[Dataset excerpt]
--- start ---
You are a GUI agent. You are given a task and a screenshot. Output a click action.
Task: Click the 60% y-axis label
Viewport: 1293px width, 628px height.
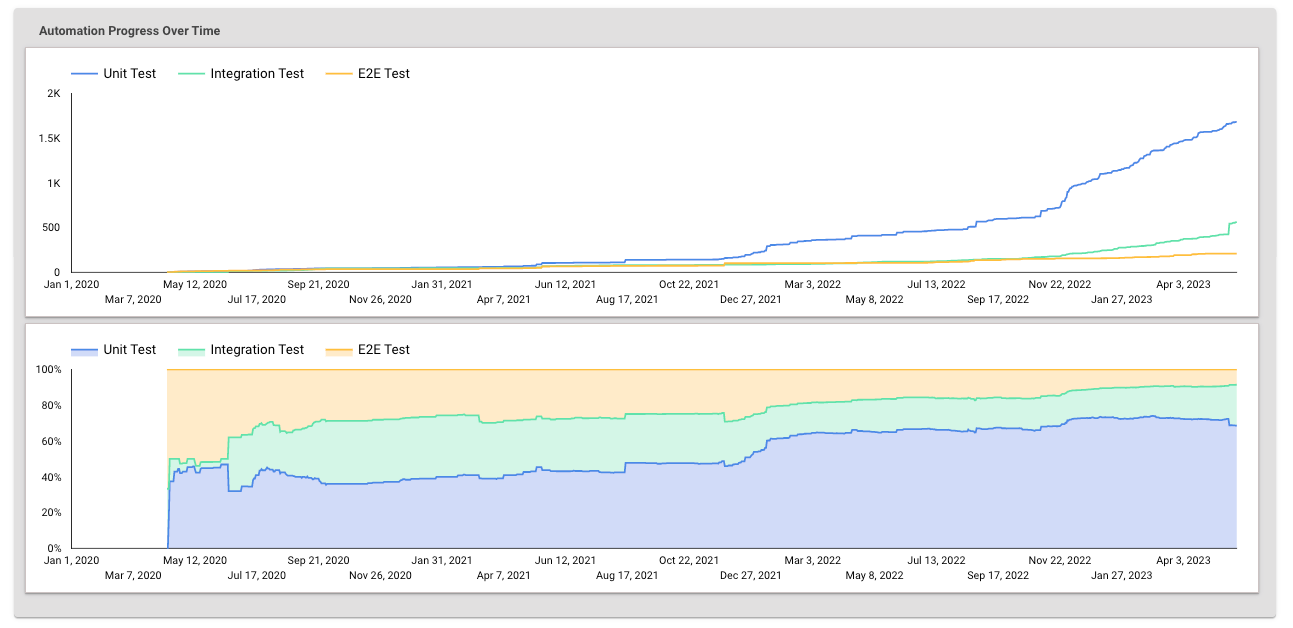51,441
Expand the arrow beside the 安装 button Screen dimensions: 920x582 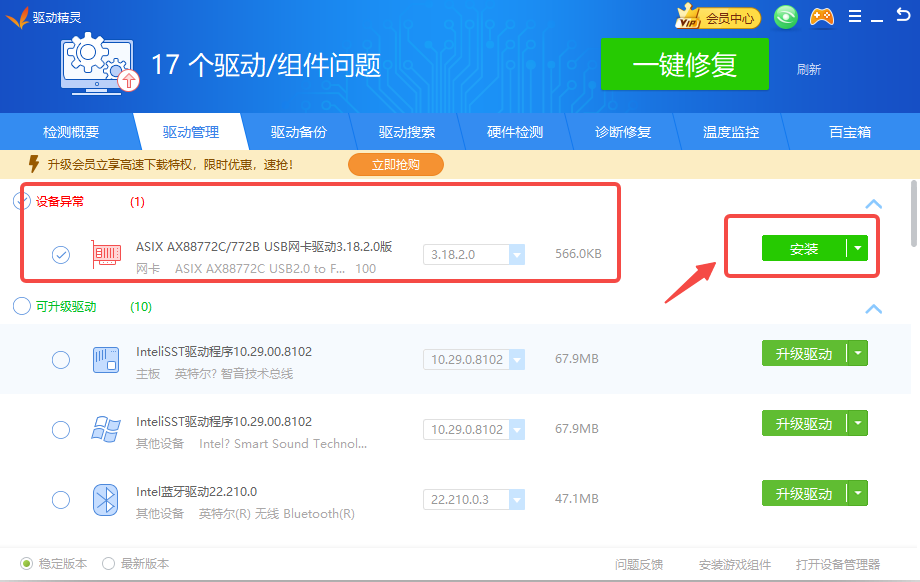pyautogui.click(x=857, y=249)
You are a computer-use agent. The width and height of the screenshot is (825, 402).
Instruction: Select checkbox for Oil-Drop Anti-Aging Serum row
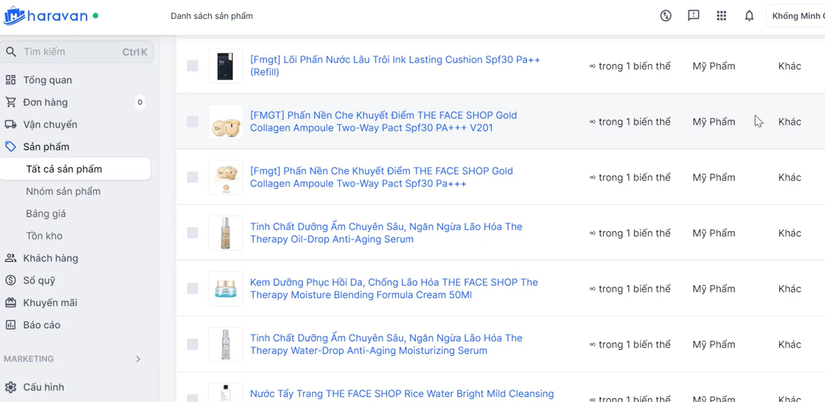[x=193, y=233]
--- end ---
--- start ---
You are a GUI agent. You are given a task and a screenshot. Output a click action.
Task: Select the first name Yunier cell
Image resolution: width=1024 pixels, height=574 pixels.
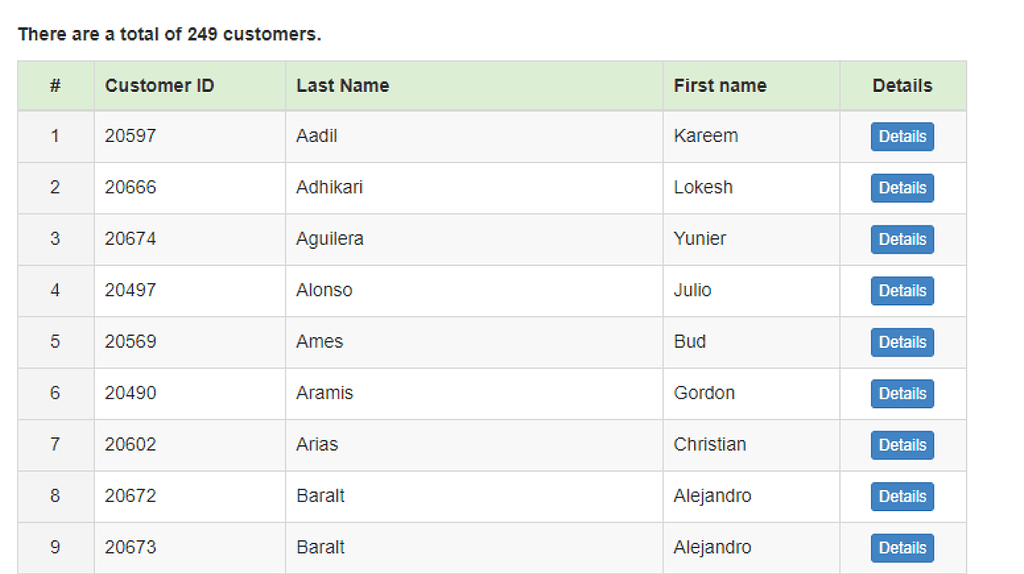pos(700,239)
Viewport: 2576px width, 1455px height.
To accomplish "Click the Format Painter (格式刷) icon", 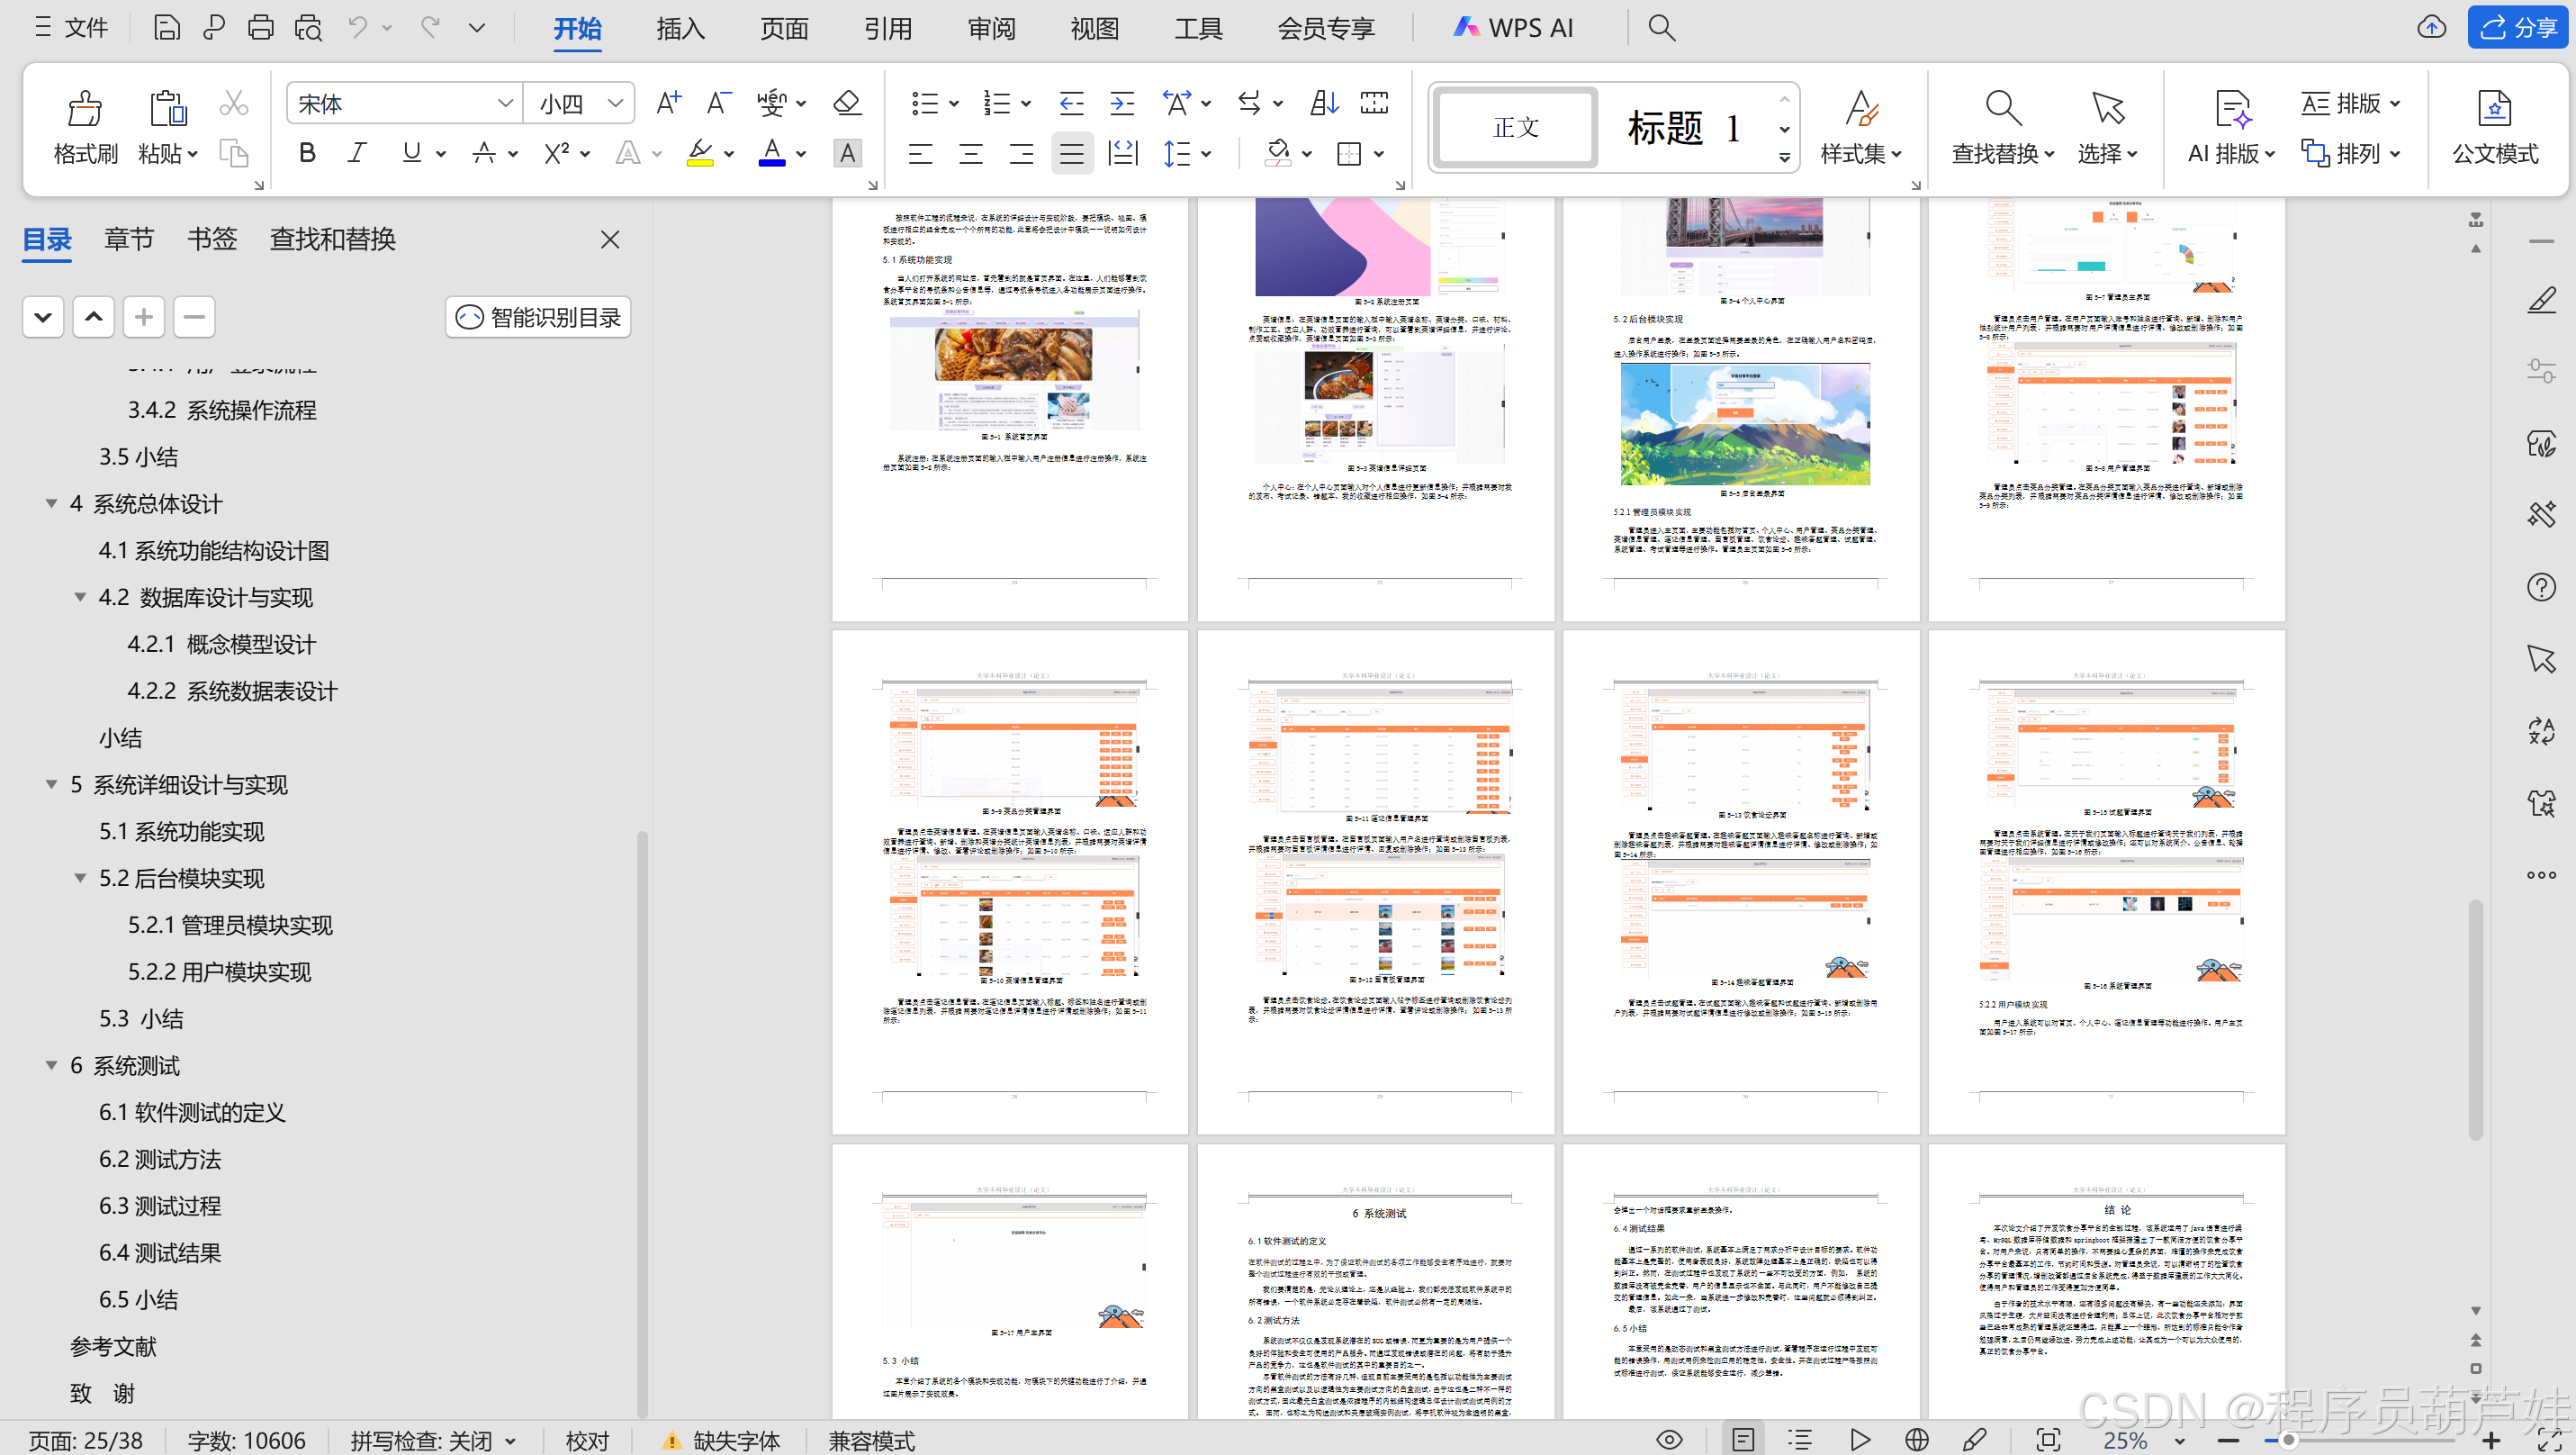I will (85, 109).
--- end ---
* **Written instruction**:
Begin at the line that has "You are a computer-use" and stop after the line that has "[x=193, y=233]", then rewrite those lines with "checkbox" swapped for "tick box" and everything else left as it is. Leave the pictures out.

* **Task answer**:
You are a computer-use agent. The width and height of the screenshot is (825, 402).
Instruction: Select tick box for Oil-Drop Anti-Aging Serum row
[x=193, y=233]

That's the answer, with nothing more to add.